Pameral dilepaskan dan diminta mengamankan daerah Karimun. Ia berhasil menjalankan tugas dan sebagai hadiah, pihak kerajaan menjadikan Pameral sebagai batin pertama di daerah Meral itu. Ia diberikan tanah untuk hadiah. Sejak ini nama daerahnya bernama Meral. Keturunan Pameral lah yang turun temurun di Karimun.
Perompakan di Selat Malaka, khususnya Perairan Karimun juga tercatat dalam dokumen resmi kolonial Belanda. Dalam buku Pulau-Pulau Terdepan Wilayah Indonesia (Kontrak Perjanjian Wilayah Perbatasan Republik Indonesia Jilid IV), terbitan Arsip Nasional, 2009 ditulis ada kasus perompakan tongkang orang Cina di Perairan Tembelas, Karimun tahun 1901.
Ada laporan dari controleur Karimon ke Residen Belanda di Tanjungpinang bernama VL de Lannoij telah terjadi perompakan tongkang bernama Kim Swee Bee tanggal 23 Mei 1901 di Perairan Temblas (Karimon). Berikut laporannya:
“Sa-boeah tongkang bernama Kim Swee Bee taikongnya bernama Oh Sing telah berlajar dari Singapore pada 22 hari bulan Mei ini, maka pada 23 Mei tongkang itoe dirampas oleh ampat Orang Malajoe, ia itoe di dekat Poeole Temblas (Karimon)”.
Aksi perompakan berlangsung cukup tragis.

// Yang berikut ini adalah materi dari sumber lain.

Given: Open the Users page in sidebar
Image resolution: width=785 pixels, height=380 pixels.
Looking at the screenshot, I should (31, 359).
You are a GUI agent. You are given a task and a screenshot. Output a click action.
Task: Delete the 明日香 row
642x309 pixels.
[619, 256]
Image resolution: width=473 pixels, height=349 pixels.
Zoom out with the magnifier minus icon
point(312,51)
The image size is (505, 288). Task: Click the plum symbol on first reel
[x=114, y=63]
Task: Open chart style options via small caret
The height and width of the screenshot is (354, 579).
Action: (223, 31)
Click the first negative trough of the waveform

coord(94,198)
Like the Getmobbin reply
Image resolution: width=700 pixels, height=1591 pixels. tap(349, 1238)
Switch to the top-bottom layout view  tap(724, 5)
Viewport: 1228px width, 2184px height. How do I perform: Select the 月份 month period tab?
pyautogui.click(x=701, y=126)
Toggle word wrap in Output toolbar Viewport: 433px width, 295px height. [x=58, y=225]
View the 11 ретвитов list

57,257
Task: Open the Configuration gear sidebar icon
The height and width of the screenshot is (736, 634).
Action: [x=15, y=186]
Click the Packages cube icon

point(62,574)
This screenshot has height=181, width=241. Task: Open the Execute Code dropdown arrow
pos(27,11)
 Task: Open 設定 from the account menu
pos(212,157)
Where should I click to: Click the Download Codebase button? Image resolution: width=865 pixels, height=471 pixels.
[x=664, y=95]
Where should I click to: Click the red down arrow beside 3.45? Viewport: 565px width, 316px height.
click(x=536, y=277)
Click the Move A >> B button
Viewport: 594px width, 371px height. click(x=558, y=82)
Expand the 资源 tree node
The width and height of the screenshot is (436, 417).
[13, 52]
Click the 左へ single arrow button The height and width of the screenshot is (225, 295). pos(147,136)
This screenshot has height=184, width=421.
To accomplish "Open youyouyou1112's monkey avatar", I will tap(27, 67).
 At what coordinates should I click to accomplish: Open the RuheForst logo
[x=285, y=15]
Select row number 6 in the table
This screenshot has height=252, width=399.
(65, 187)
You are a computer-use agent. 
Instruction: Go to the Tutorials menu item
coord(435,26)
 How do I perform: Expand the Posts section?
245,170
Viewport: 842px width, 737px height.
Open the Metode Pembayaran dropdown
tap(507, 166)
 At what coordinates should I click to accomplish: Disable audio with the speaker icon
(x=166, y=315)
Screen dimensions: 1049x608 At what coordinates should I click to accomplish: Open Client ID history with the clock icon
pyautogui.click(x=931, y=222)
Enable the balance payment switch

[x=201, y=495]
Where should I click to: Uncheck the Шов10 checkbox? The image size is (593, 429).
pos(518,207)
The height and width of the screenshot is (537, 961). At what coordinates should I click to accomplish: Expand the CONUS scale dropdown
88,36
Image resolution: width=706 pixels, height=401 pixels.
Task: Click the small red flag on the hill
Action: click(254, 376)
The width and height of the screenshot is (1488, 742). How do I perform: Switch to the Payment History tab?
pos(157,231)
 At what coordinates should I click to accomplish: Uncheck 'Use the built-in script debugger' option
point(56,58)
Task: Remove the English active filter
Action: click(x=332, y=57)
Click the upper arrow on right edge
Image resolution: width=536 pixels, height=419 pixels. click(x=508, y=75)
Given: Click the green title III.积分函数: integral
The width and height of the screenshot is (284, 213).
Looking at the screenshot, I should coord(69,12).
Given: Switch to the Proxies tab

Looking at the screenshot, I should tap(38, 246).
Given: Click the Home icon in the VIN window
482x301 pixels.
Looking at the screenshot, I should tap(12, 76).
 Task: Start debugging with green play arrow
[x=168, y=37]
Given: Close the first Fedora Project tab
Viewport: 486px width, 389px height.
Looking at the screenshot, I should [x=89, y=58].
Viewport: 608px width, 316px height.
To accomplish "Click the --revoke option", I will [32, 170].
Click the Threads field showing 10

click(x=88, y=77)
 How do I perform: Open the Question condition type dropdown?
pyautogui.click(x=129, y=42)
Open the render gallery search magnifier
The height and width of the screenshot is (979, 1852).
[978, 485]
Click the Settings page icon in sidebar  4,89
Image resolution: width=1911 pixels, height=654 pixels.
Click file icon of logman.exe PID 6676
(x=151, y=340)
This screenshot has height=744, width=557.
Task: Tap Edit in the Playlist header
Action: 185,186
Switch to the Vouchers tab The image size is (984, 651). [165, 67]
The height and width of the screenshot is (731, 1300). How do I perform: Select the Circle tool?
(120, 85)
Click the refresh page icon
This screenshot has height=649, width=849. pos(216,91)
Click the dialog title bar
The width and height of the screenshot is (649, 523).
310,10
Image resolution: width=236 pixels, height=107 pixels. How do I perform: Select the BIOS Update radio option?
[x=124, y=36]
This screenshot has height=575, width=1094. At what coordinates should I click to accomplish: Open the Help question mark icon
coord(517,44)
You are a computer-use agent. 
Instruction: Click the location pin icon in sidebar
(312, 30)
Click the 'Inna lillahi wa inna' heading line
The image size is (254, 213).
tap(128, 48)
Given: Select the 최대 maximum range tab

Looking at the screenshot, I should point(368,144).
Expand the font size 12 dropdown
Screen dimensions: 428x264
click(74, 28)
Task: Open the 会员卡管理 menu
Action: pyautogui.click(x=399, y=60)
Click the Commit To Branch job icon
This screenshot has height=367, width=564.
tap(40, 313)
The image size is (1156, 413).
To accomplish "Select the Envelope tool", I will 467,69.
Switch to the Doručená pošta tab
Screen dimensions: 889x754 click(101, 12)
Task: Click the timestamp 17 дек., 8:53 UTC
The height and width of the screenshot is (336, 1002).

Anak buah kapal (ABK) kapal tongkang bernama Tan Lan terjun ke laut dan berenang ke Pulau Karimun. Tekong atau nahkoda tongkang, cincu dan lima ABK terjun ke laut. Kondisi tekong, cincu dan seorang ABK luka-luka. Hanya Tan Lan yang selamat sampai di Karimun dan melapor ke Controleur Karimon adanya kasus perompakan. Dalam surat ke resident ini, ada permintaan untuk menyelidiki kasus ini dan menangkap pelakunya. Surat ke Resident Belanda di Tanjungpinang tertanggal 28 Mei 1901.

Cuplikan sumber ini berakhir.